Description of the task: Down to the last line below, give the listing again exactly.

════

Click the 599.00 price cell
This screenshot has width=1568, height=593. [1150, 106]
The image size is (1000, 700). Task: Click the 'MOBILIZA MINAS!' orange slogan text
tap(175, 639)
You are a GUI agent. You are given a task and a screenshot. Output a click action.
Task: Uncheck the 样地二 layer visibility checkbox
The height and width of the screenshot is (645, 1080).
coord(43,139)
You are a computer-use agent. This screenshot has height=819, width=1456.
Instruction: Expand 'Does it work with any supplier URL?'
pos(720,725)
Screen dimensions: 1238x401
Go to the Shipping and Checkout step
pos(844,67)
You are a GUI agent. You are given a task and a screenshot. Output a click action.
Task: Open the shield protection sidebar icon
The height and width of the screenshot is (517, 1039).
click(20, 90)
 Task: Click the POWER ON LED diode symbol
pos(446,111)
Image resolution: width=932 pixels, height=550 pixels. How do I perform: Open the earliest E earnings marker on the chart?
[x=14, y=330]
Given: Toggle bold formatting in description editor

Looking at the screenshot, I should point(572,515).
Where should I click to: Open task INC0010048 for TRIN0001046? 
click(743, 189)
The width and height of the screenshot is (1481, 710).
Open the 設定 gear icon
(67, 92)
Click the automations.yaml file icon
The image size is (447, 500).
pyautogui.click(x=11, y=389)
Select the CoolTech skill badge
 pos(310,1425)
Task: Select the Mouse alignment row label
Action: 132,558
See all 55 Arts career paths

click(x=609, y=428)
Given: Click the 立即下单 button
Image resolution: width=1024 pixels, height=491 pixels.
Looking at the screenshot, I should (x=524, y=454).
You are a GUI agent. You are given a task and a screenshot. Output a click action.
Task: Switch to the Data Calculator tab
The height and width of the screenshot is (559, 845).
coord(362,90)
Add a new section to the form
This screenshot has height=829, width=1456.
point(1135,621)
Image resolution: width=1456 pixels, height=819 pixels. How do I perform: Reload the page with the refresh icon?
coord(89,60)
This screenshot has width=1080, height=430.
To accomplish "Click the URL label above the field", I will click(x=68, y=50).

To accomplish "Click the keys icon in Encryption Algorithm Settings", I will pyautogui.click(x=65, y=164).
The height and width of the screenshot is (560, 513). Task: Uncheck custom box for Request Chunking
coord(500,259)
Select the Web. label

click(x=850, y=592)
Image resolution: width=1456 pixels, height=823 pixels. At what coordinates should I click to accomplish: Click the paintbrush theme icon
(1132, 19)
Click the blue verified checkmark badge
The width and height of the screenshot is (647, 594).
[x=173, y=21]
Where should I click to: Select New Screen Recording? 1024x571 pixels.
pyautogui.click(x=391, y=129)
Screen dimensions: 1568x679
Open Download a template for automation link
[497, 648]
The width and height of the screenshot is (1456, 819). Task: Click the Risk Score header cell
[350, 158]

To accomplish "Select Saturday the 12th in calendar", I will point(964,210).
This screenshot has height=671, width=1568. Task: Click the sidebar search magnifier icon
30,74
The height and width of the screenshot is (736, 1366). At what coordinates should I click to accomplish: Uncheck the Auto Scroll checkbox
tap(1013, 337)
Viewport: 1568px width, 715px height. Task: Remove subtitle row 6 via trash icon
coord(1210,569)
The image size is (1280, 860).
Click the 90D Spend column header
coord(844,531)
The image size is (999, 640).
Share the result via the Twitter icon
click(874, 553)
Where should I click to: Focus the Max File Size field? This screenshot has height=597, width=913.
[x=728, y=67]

════

Expected answer:
Click the 599.00 price cell
This screenshot has width=1568, height=593. [1150, 106]
The image size is (1000, 700). Task: Click the 'MOBILIZA MINAS!' orange slogan text
tap(175, 639)
You are a GUI agent. You are given a task and a screenshot. Output a click action.
Task: Uncheck the 样地二 layer visibility checkbox
The height and width of the screenshot is (645, 1080).
coord(43,139)
You are a computer-use agent. This screenshot has height=819, width=1456.
Instruction: Expand 'Does it work with any supplier URL?'
pos(720,725)
Screen dimensions: 1238x401
Go to the Shipping and Checkout step
pos(844,67)
You are a GUI agent. You are given a task and a screenshot. Output a click action.
Task: Open the shield protection sidebar icon
The height and width of the screenshot is (517, 1039).
click(20, 90)
 Task: Click the POWER ON LED diode symbol
pos(446,111)
Image resolution: width=932 pixels, height=550 pixels. How do I perform: Open the earliest E earnings marker on the chart?
[x=14, y=330]
Given: Toggle bold formatting in description editor

Looking at the screenshot, I should point(572,515).
Where should I click to: Open task INC0010048 for TRIN0001046? 
click(743, 189)
The width and height of the screenshot is (1481, 710).
Open the 設定 gear icon
(67, 92)
Click the automations.yaml file icon
The image size is (447, 500).
pyautogui.click(x=11, y=389)
Select the CoolTech skill badge
 pos(310,1425)
Task: Select the Mouse alignment row label
Action: 132,558
See all 55 Arts career paths

click(x=609, y=428)
Given: Click the 立即下单 button
Image resolution: width=1024 pixels, height=491 pixels.
Looking at the screenshot, I should (x=524, y=454).
You are a GUI agent. You are given a task and a screenshot. Output a click action.
Task: Switch to the Data Calculator tab
The height and width of the screenshot is (559, 845).
coord(362,90)
Add a new section to the form
This screenshot has height=829, width=1456.
point(1135,621)
Image resolution: width=1456 pixels, height=819 pixels. How do I perform: Reload the page with the refresh icon?
coord(89,60)
This screenshot has width=1080, height=430.
To accomplish "Click the URL label above the field", I will click(x=68, y=50).

To accomplish "Click the keys icon in Encryption Algorithm Settings", I will pyautogui.click(x=65, y=164).
The height and width of the screenshot is (560, 513). Task: Uncheck custom box for Request Chunking
coord(500,259)
Select the Web. label

click(x=850, y=592)
Image resolution: width=1456 pixels, height=823 pixels. At what coordinates should I click to accomplish: Click the paintbrush theme icon
(1132, 19)
Click the blue verified checkmark badge
The width and height of the screenshot is (647, 594).
[x=173, y=21]
Where should I click to: Select New Screen Recording? 1024x571 pixels.
pyautogui.click(x=391, y=129)
Screen dimensions: 1568x679
Open Download a template for automation link
[497, 648]
The width and height of the screenshot is (1456, 819). Task: Click the Risk Score header cell
[350, 158]

To accomplish "Select Saturday the 12th in calendar", I will point(964,210).
This screenshot has height=671, width=1568. Task: Click the sidebar search magnifier icon
30,74
The height and width of the screenshot is (736, 1366). At what coordinates should I click to accomplish: Uncheck the Auto Scroll checkbox
tap(1013, 337)
Viewport: 1568px width, 715px height. Task: Remove subtitle row 6 via trash icon
coord(1210,569)
The image size is (1280, 860).
Click the 90D Spend column header
coord(844,531)
The image size is (999, 640).
Share the result via the Twitter icon
click(874, 553)
Where should I click to: Focus the Max File Size field? This screenshot has height=597, width=913.
[x=728, y=67]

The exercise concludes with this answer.